Quiero compartir contigo Marcos 4, 35-41... Es la tempestad calmada... Estaba meditando sobre ello cuando he encontrado tu blog. Y he descubierto que el Señor nos da dos lecciones. La segunda no es la más importante (calmar la tormenta). La primera sí: Saber dormir en medio de la tormenta. Por lo que escribes, creo que es lo que el Señor te está enseñando en este tiempo.
Me encanta tu blog. Me he sentido "en casa" al conocerlo. Voy a poner tu nombre sobre el altar en la Eucaristía diaria. Procuro celebrarla con el asombro eucarístico del corazón de un niño de primera comunión.
Que el Señor te bendiga.
Tu hermano...
Lázaro
Muchas gracias a todos, tanto a los que habéis dejado un comentario aquí como a los que me habéis enviado un correo, por vuestras palabras de cariño y apoyo. Estas experiencias, si se viven en Cristo, son siempre muy valiosas porque nos hacen crecer en el amor a Él. "Dichoso el hombre a quien corrige Dios: él hiere y venda la herida" (Salmo 59).
Un abrazo.
QUERIDA HERMANA:
VAGABUNDEABA EN SEQUÍA Y MIRA POR DONDE ME ENCONTRE CONTIGO. PROBABLEMENTE PARA DESCUBRIR QUE QUIZAS AHORA, NOS QUIERE EL AMADO EN SEQUÍA, O MEJOR DICHO EN UNA NOCHE OSCURA, PARA HACERNOS VER QUE EL SOLO NOS SOSTIENE, QUE EN NUESTRAS DEBILIDADES NOS AMA Y QUE EN SU SILENCIO SONORO NOS PROTEGE. NO TE AGOBIES NI CAIGAS EN LA TENTACION DE APARTARTE DE ÉL, NI AÚN EN LA ASPEREZA DE TUS MOMENTOS DE ORACIÓN, PUES TE GUIARÁ A LA FUENTE DONDE EL AGUA CORRE Y MANA.AUNQUE AHORA LO VEAS DE NOCHE.

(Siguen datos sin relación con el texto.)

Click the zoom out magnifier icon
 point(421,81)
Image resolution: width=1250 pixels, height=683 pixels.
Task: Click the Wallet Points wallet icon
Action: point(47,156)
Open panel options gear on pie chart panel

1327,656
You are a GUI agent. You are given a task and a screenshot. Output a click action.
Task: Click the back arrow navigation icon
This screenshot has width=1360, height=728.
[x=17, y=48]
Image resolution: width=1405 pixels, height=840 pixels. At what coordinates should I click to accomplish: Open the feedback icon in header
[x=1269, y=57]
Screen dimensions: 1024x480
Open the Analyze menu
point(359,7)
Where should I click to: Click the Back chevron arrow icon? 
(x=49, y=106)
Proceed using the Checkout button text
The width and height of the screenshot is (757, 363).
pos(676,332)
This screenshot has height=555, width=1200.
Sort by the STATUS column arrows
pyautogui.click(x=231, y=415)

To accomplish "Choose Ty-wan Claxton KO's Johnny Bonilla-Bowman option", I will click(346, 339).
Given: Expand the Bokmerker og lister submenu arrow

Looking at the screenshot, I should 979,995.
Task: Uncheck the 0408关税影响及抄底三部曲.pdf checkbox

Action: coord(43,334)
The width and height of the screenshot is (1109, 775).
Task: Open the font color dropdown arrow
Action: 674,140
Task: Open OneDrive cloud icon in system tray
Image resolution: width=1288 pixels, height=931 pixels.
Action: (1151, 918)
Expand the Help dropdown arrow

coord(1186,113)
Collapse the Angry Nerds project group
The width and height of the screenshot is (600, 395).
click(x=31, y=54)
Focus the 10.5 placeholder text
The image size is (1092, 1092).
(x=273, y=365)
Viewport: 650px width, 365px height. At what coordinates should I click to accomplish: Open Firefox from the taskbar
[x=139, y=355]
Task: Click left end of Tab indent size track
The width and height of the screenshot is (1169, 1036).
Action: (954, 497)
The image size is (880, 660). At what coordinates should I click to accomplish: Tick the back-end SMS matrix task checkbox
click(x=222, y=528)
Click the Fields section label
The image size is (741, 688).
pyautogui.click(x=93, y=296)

En momentos así, es Él quien nos sostiene. Ten ánimo!
http://www.youtube.com/watch?v=QiPzHnMvyG8
Solo una cosa te falta Maria de Betania. Ruega a Dios que por encima de cualquier deseo sea este el primero:
¡¡¡Nunca se aparte de mi Tu Santo Espiritu!!!
Hola.
Hoy me han concedido un premio a mi blog. A mi me ha gustado mucho el tuyo, por eso te he concedido uno a vos. Para levantarlo si queres, lo haces desde el mio : ocdsagronomia.blogspot.com
Un abrazo
Teresa
Hola hermanita...¡Aqui estamos, caminando hacia esa bella Morada que nos tiene preparada el Amado y encontrando el sosten de los hermanitos que ÉL pone en nuestro camino, para que no sea tan duro,. Es tan delicado con sus hijitos!
Estoy feliz de encontrar un rinconcito como el tuyo en donde siento que mi alma encuentra agüita que quita la sed del destierro! Un abrazote en JM+JT
Desde Argentina , Sari de Sta Teresita ocds
Entre la fecha de tu último blog y la recepción de este mensaje, ha sucedido un hecho fundamental en tu vida.
Te felicito de corazón.
La próxima vez que veas a un ciclista, te sonreiré.